_Exercise A_
Answer these from the abstract on Bach's death, one answer per line, marked (i), (ii), (iii):
(i) In what year did Johann Kuhnau die?
(ii) Who performed Bach's eye operation?
(iii) Who replaced Bach in his office by Pentecost 1750?
_Exercise B_
Please list every person named in the abstract on Bach's death.

“Died Gently and Blessed in God” — Johann Sebastian Bach’s End

Abstract

Perhaps in memory of the countless setbacks in the process of choosing of a successor to the Thomaskantor Johann Kuhnau, who died in 1722, and the almost one-year interregnum that followed, the Leipzig City Council made hasty arrangements in June 1749 in preparation of Johann Sebastian Bach suddenly dying. It is questionable whether there was any acute need for action at this point in time. The ignoble nominating of Gottlob Harrer as successor may have encouraged the incumbent Thomaskantor to carry on rather than let himself be demotivated. Bach once again developed a variety of musical activities: The score of the mass in B minor was completed and several of his works were performed. Among these works, there could also have been a Pasticcio-Passion arranged from compositions by Carl Heinrich Graun, Georg Philipp Telemann and Bach’s own movements, performed on Good Friday 1750. At the earliest on Holy Saturday or Easter Monday 1750, Bach underwent that fateful eye operation by the London ophthalmologist John Taylor “partly on the advice of some of his friends”, of which he died four months later. According to a statement by Carl Philipp Emanuel Bach, his father still had lively “soul and physical strength” until that momentous operation. Only his eyesight was severely impaired. A second operation took place between April 4th and 8th, 1750. Due to the surgical procedure, Bach’s “otherwise extremely healthy body ... was completely thrown into disarray, by added harmful drugs and other things”. The result was a feverish infection, of which he ultimately died. By Pentecost 1750 at the latest, Bach was unable to fulfill his obligations, so that Prefect Johann Adam Franck replaced him in his office until his death on July 28th and probably directed the church music in Leipzig’s main churches until the end of September 1750.

_Records supplied_
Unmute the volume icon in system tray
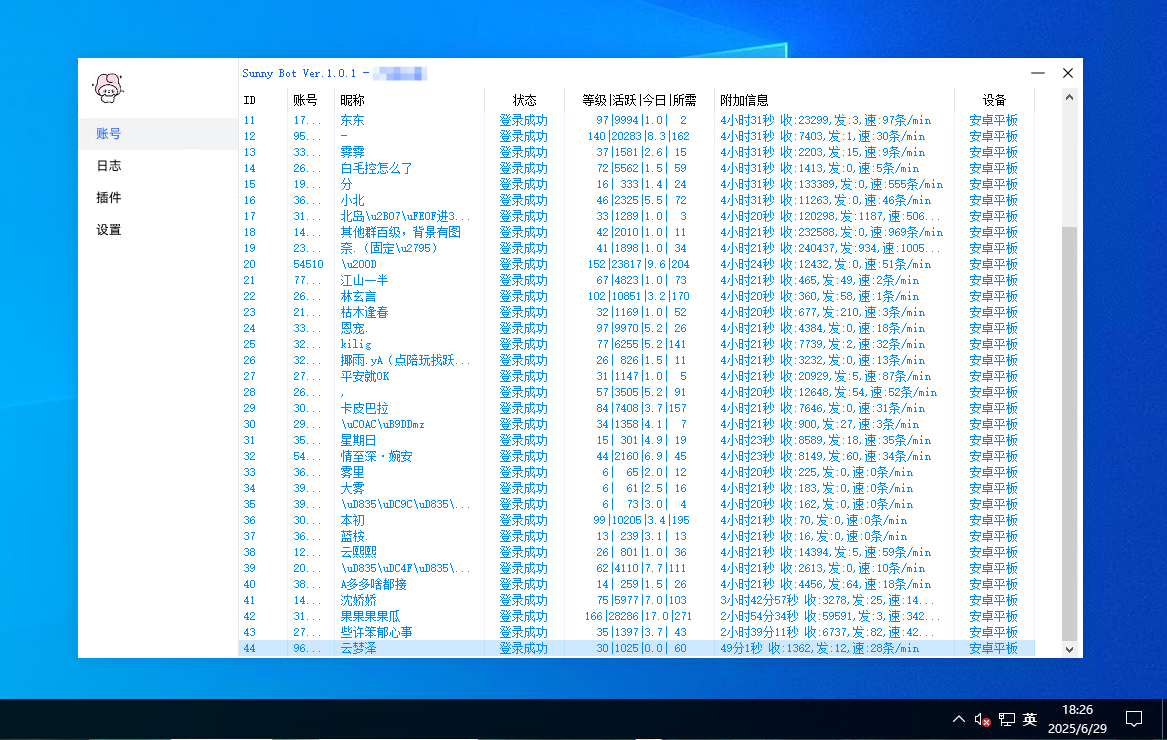The image size is (1167, 740). tap(981, 719)
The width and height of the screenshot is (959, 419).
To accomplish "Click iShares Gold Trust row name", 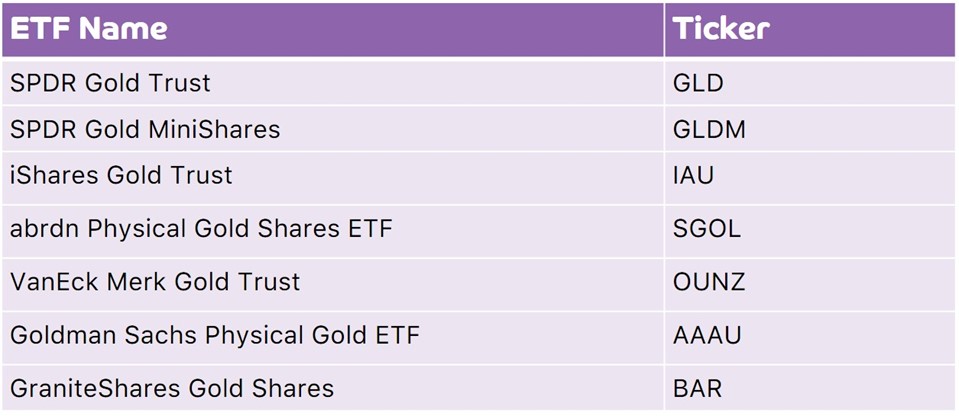I will click(x=121, y=176).
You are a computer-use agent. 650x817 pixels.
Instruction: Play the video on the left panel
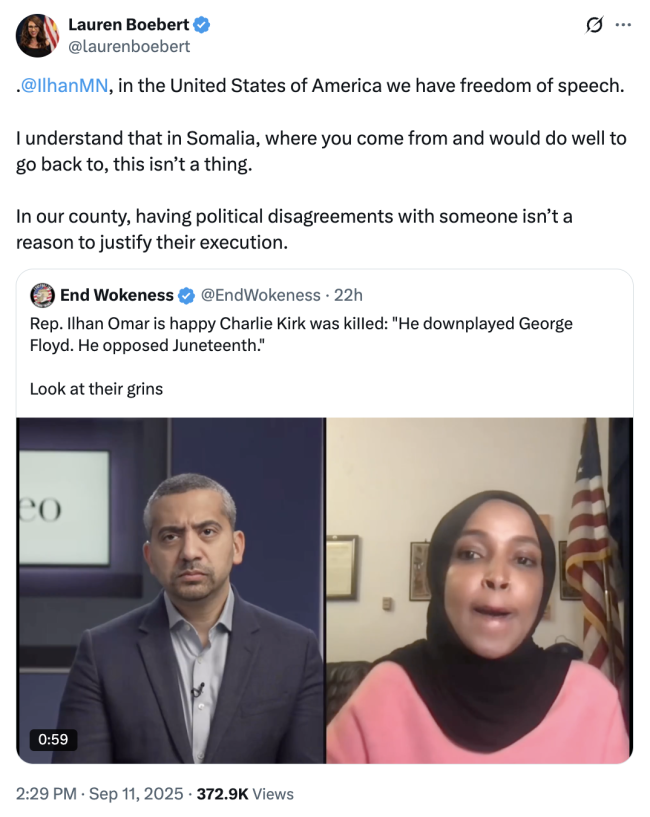171,590
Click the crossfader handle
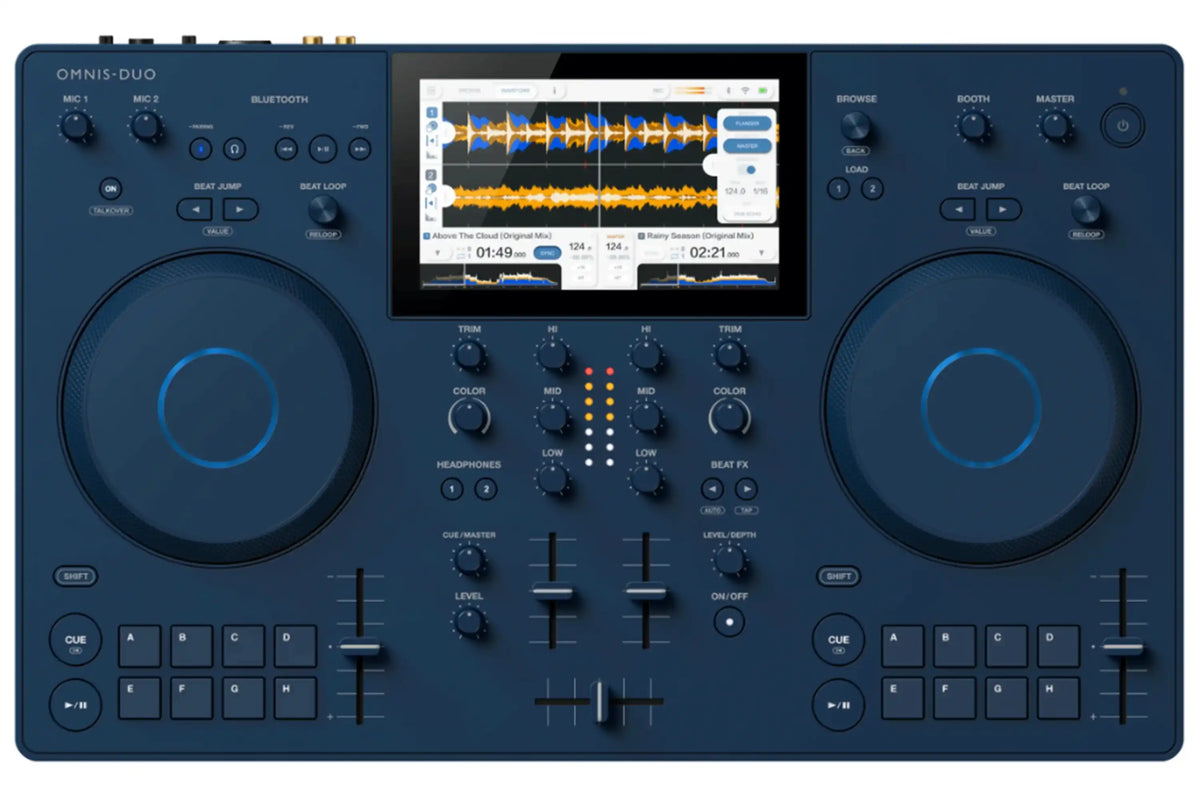Image resolution: width=1200 pixels, height=800 pixels. tap(599, 701)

_Task output A_
(i) 1722
(ii) The London ophthalmologist John Taylor
(iii) Prefect Johann Adam Franck

_Task output B_
Johann Kuhnau
Johann Sebastian Bach
Gottlob Harrer
Carl Heinrich Graun
Georg Philipp Telemann
John Taylor
Carl Philipp Emanuel Bach
Johann Adam Franck